Question

g(t)={6-pt ,t<0 {q+e^(-2t) ,t<=0 is differentiable at t=0,what is the value of g(q-p)

Answer 1

\[g(t)=\begin{cases}6-pt&\text{for }t\color{red}<0\\q+e^{-2t}&\text{for }t\color{red}{\le}0\end{cases}\]
Please check those inequality signs again.

You're told that \(g(t)\) is differentiable at \(t=0\), which means the derivative of \(g\) exists.

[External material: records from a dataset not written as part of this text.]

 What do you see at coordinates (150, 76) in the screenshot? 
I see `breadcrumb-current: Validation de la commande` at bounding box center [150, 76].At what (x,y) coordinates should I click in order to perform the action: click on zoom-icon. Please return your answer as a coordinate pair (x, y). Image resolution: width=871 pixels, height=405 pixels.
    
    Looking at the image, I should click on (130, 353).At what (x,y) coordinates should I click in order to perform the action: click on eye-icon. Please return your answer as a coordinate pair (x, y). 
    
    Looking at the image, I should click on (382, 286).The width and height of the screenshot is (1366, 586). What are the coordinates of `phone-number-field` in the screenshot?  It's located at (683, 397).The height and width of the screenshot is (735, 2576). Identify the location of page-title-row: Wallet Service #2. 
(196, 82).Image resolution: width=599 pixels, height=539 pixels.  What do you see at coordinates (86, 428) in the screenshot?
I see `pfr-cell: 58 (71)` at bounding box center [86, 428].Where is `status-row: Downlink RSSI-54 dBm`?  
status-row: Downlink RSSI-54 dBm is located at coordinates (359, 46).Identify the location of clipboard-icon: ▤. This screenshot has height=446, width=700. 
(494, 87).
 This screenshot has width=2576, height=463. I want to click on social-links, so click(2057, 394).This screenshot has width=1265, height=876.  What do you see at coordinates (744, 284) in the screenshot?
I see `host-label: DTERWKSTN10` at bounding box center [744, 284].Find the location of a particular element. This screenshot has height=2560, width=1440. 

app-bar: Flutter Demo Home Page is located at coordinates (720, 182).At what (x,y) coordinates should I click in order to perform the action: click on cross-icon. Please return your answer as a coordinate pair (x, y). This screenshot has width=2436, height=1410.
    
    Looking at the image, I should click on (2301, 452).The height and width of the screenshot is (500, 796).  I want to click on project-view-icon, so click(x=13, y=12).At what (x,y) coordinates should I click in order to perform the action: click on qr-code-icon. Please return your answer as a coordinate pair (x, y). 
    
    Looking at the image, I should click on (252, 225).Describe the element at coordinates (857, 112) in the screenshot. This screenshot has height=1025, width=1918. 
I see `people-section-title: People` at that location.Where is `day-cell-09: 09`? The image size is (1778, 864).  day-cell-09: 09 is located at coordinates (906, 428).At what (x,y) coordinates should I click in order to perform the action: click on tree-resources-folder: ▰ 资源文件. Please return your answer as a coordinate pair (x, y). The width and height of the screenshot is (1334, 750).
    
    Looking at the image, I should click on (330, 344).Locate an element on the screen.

For the derivative to exist at a point \(t\), you must have that \(g(t)\) exists and \(\displaystyle \lim_{t\to c^-}g'(t)=\lim_{t\to c^+}g'(t)\) (which basically means the slope of the tangent line at \(t\) doesn't suddenly change).

Answer 2

Here's what you have
\[g'(t)=\begin{cases}-p&\text{for }t<0\\?&\text{for }t=0\\-2e^{-2t}&\text{for }t>0\end{cases}\]
(Again, please check the signs there. I'm guessing.)
We know that \(g'(0)\) exists and allows for continuity of the derivative, so you know that \(\displaystyle\lim_{t\to0}g'(t)=g'(0)\).

For this to be true, you must have that the one-sided limits exist (I mentioned this in my first post):
\[\begin{align*}\lim_{t\to 0^-}g'(t)&=\lim_{t\to 0^+}g'(t)\\
\lim_{t\to0^-}(-p)&=\lim_{t\to0^+}-2e^{-2t}\\
-p&=-2\\
p&=2
\end{align*}\]
So, though it's not important to know, you have that \(g'(0)=2\).

Answer 3

What remains is to solve for \(q\). We know the derivative exists at 0, which means \(g\) is continuous at \(t=0\).

This means the one-sided limits as \(t\to0\) exist and are the same from both sides:
\[\begin{align*}\lim_{t\to 0^-}g(t)&=\lim_{t\to 0^+}g(t)\\
\lim_{t\to0^-}(6-2t)&=\lim_{t\to0^+}\left(q+e^{-2t}\right)
\end{align*}\]
I'll let you do the rest. Solve for \(q\), then find \(g(q-p)\).